Orientation Effects of Breastfeeding for Mothers

Overview

The benefits of breastfeeding are increasingly known of the population and breastfeeding rates in the country have been increasing, but still are below satisfactory to the Ministry of Health (MH) and the World Health Organization (WHO). Simple Strategies to guide and support the mother contributes to increasing knowledge about breastfeeding and can have positive impacts on breastfeeding rates.

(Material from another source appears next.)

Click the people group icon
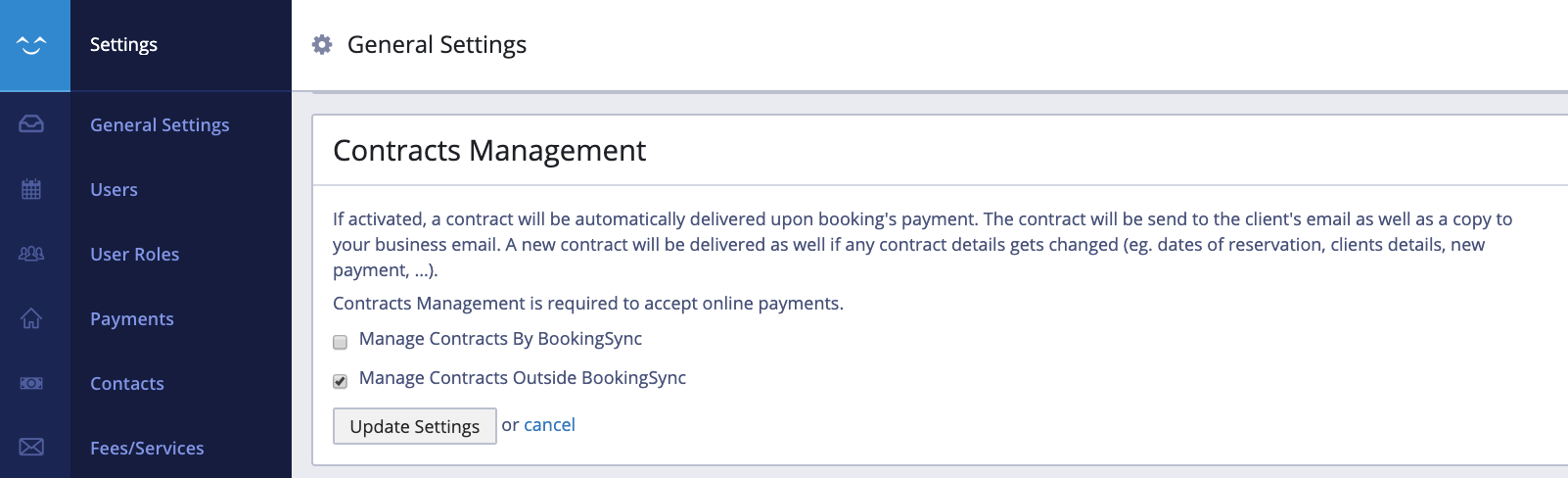 31,254
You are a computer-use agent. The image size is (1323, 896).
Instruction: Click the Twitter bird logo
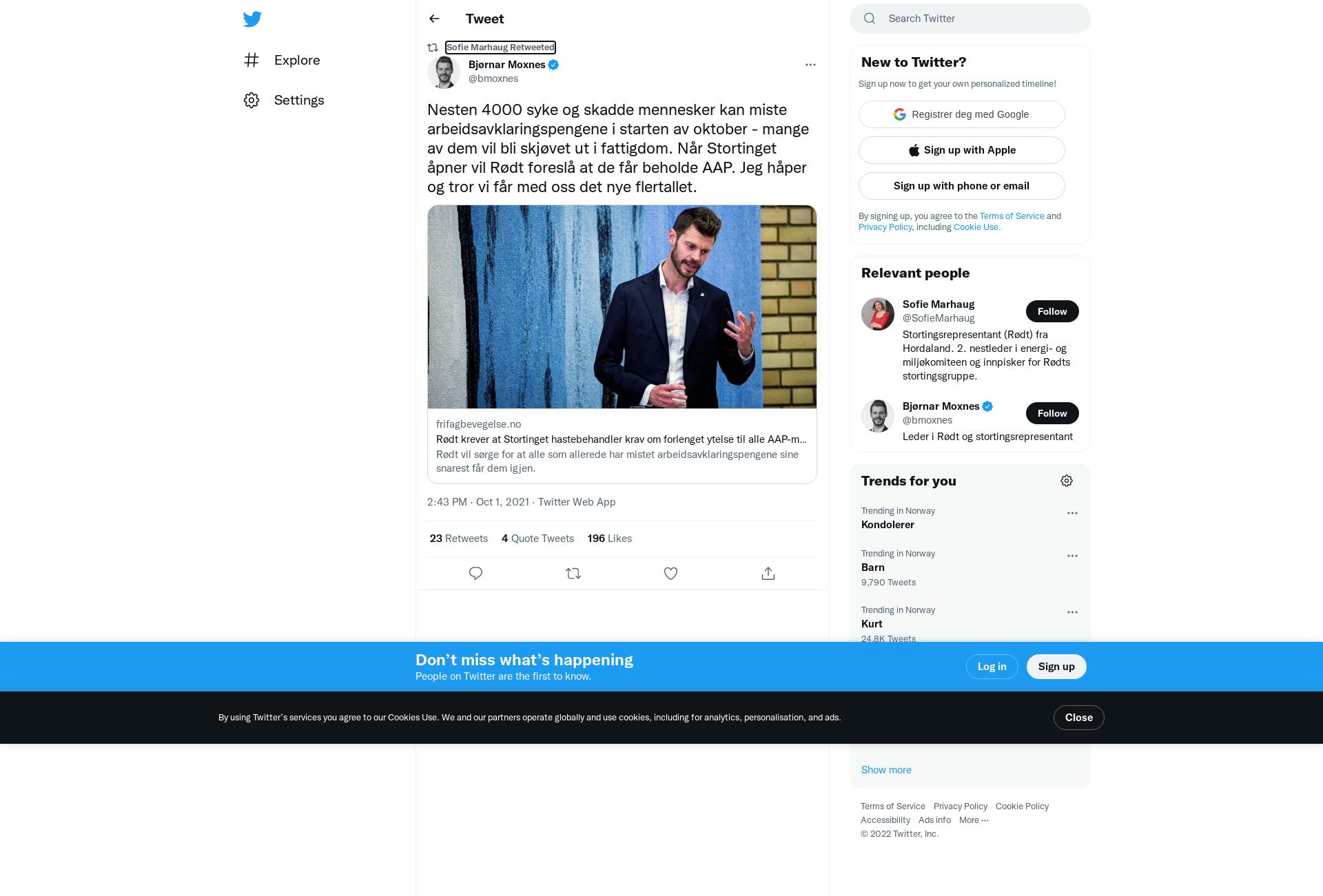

Full Title of Study: “Orientation Effects of Breastfeeding for Mothers in a Private Hospital: Randomized Controlled Trial”

Study Type

  • Study Type: Interventional
  • Study Design
    • Allocation: Randomized
    • Intervention Model: Parallel Assignment
    • Primary Purpose: Prevention
    • Masking: None (Open Label)
  • Study Primary Completion Date: September 2012

Detailed Description

Assess the impact of guidance on breastfeeding duration of exclusive breastfeeding in the first six months of a baby's life. 110 pairs of mother / baby – Recruitment: Private Hospital of Porto Alegre. The first stage was carried out in the maternity – Orientation: Breastfeeding Importance Handle Correct, Positioning mother and baby, socioeconomic data and demographics. For the intervention group held three home visits: 10th day, 1st and 2nd month of the baby's life. At 6 months were made telephone contact for both groups.

Interventions

  • Other: Breastfeeding guidance
    • Breastfeeding guidance

Arms, Groups and Cohorts

  • Experimental: Intervention group
    • Guidelines and review of the breastfeeding techniques.
  • No Intervention: Control group
    • The control group will receive home visits only when the baby is 6 months of life, they will be re-evaluated by the researchers as the practice of exclusive breastfeeding and the technical and nursing management, and will be asked about the main difficulties encountered in maintaining breastfeeding.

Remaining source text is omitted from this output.